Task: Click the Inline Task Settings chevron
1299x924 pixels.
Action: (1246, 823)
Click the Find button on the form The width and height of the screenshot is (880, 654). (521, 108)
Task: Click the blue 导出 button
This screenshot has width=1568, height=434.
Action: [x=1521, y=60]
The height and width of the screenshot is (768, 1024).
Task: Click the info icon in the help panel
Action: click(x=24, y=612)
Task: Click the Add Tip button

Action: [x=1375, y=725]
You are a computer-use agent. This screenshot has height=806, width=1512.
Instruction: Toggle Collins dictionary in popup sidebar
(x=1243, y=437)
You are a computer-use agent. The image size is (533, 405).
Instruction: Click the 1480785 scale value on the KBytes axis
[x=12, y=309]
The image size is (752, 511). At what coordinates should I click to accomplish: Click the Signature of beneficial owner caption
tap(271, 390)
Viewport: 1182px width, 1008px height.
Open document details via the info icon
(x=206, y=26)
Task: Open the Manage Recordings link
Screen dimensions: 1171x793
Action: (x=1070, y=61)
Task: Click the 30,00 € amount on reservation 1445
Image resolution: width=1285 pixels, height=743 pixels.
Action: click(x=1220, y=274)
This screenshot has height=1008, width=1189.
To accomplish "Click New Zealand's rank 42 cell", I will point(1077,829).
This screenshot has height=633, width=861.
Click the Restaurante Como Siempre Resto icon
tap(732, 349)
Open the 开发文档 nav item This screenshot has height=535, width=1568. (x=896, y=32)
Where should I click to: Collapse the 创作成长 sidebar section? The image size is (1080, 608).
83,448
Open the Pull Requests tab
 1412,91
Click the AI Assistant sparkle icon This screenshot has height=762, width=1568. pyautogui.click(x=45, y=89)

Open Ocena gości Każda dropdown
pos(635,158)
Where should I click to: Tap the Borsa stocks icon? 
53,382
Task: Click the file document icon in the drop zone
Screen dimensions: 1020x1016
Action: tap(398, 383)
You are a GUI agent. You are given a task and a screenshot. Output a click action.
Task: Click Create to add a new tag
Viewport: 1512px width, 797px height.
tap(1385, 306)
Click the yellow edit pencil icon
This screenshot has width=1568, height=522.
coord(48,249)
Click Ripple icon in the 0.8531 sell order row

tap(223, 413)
======
▶ STATED GOAL
Please echo the data exactly as it appears, everything from the line containing "Click the Find" down to the line containing "Action: [x=1375, y=725]", with both of those lines included.

▶ WRITTEN ANSWER
Click the Find button on the form The width and height of the screenshot is (880, 654). (521, 108)
Task: Click the blue 导出 button
This screenshot has width=1568, height=434.
Action: [x=1521, y=60]
The height and width of the screenshot is (768, 1024).
Task: Click the info icon in the help panel
Action: click(x=24, y=612)
Task: Click the Add Tip button

Action: [x=1375, y=725]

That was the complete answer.